Hopwin wrote:
Am I confused? Why are we talking about FPS? 60hz versus 120hz is about refresh rate. How quickly the image on the screen transitions to the next frame. When watching sports or action-scenes on my 60hz Bravia I end up with a blurred transition, when watching the same scenes on a 120hz TV the transition is smooth and clean, the image maintains its integrity from frame to frame.
So yes the input may be limited to 24-30 FPS but how quickly and cleanly the images are presented makes all the difference.
Again I may be confused so feel free to correct me
FPS and Refresh Rate are essentially the same thing, although they originate on different devices. While Refresh Rate
is the rate at which the display refreshes the next frame, FPS represents how quickly the image source (such as a blu-ray player, game console or a satellite decoder box)--which supplies those frames--transitions to the next frame. It is another type of refresh rate. The total rate of refresh is only as high as the the lowest point in the bottleneck, minus a bit for synchronization. The display cannot show more distinct frames than the image source is capable of sending it, nor can the image source force the display to show more frames than it's capable of displaying.

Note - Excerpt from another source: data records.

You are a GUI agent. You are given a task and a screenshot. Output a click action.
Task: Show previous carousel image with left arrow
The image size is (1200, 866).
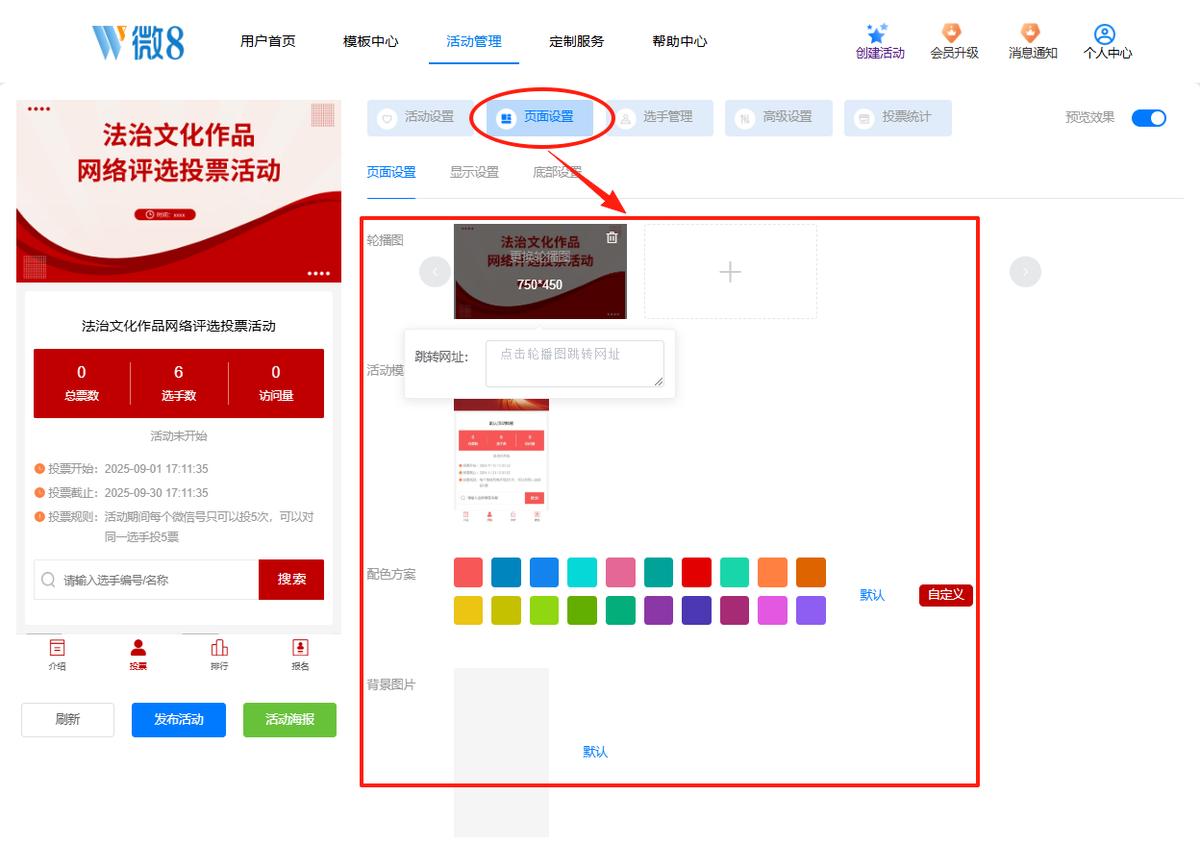click(435, 271)
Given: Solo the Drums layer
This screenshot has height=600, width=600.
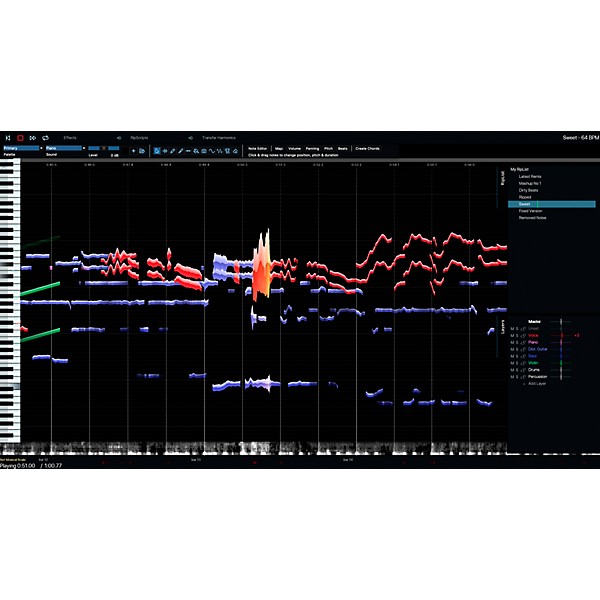Looking at the screenshot, I should tap(517, 369).
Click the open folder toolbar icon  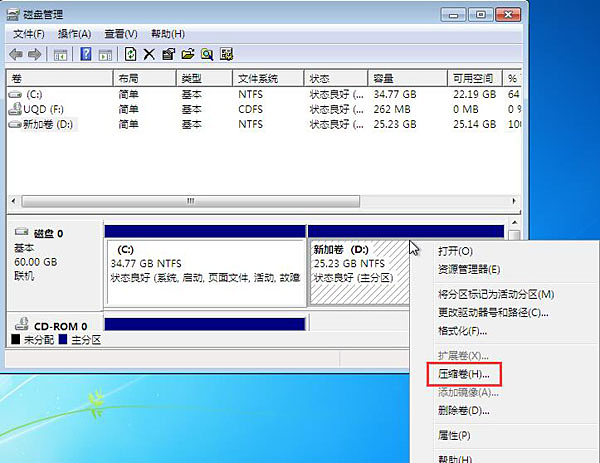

For example, if your monitor refreshes at 120Hz, and your video card only sends 55 FPS, your total refresh rate from one frame to the next is slightly less than 55FPS. If your monitor refreshes at 60 Hz, but your framerates are 85 FPS, your actual refresh rate is going to be just under 60 FPS.
It's very possible your source for sports is greater than 60Hz. I've heard they really ramp up the framerates for live sporting events.